HOW TO COMPLETE THIS TASK:
Say how many of the lines below include the word "computer", and write nothing else.

AVAILABLE RECORDS:
⟨
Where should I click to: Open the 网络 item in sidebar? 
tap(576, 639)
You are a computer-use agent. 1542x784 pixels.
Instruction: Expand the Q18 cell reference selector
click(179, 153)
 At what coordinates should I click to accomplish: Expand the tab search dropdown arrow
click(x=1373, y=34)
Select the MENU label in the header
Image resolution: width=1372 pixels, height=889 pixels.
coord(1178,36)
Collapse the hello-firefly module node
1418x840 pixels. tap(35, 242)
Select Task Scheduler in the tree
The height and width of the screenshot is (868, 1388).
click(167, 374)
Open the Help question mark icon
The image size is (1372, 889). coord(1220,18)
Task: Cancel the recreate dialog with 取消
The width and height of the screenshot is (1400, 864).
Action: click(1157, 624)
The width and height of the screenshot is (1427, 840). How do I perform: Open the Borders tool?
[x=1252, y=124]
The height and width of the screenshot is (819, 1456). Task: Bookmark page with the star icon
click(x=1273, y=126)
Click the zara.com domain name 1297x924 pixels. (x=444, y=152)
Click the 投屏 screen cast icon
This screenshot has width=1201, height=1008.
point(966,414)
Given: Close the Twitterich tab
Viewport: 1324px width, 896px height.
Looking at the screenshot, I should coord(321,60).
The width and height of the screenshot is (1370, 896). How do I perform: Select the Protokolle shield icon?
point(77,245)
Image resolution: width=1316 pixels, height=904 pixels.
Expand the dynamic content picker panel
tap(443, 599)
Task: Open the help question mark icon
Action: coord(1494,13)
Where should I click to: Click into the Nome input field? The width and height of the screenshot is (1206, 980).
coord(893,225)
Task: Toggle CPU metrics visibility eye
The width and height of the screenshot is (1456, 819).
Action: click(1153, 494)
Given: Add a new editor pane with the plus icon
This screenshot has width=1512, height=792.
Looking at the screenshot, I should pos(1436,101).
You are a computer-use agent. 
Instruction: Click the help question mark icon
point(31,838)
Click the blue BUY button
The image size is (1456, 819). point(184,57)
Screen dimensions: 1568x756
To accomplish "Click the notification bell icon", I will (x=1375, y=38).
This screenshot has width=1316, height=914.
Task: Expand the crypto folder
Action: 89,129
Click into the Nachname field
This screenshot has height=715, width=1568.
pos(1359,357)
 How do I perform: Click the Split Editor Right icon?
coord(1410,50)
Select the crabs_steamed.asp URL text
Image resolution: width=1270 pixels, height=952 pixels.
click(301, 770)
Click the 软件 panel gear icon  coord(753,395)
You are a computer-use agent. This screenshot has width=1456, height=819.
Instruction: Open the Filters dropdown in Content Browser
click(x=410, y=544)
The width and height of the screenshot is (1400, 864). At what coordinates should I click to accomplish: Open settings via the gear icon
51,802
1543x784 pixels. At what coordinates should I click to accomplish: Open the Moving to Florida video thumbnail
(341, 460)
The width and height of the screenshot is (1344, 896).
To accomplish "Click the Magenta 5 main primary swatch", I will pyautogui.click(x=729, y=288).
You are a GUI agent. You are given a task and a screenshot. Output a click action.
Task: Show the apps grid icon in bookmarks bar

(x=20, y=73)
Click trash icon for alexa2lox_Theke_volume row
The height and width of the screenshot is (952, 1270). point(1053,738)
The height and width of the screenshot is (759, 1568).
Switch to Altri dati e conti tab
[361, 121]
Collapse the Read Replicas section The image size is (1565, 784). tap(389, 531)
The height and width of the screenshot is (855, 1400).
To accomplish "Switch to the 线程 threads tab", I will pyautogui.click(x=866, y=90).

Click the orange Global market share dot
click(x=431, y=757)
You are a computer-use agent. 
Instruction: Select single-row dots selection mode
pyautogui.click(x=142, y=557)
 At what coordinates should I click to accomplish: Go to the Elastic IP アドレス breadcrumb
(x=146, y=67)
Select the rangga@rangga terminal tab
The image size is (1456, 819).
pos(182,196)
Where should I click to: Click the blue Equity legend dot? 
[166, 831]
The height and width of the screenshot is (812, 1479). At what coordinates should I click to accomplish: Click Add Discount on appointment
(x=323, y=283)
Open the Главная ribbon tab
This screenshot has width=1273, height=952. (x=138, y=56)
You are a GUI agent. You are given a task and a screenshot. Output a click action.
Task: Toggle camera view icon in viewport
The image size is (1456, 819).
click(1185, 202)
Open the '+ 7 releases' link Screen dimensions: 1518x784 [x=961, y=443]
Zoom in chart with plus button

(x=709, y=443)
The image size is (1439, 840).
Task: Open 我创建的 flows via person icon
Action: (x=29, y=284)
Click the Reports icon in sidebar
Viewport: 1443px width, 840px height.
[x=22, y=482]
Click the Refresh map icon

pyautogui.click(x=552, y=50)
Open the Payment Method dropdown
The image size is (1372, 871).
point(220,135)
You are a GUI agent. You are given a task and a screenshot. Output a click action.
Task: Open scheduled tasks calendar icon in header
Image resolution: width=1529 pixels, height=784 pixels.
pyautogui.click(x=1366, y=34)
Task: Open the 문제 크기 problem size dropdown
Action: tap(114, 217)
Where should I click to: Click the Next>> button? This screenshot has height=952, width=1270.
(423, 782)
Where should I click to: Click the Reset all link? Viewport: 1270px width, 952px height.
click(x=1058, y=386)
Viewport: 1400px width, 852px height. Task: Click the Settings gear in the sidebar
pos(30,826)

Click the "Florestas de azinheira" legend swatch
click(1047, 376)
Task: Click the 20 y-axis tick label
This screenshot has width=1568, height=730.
⟩
SOLVED EXERCISE:
4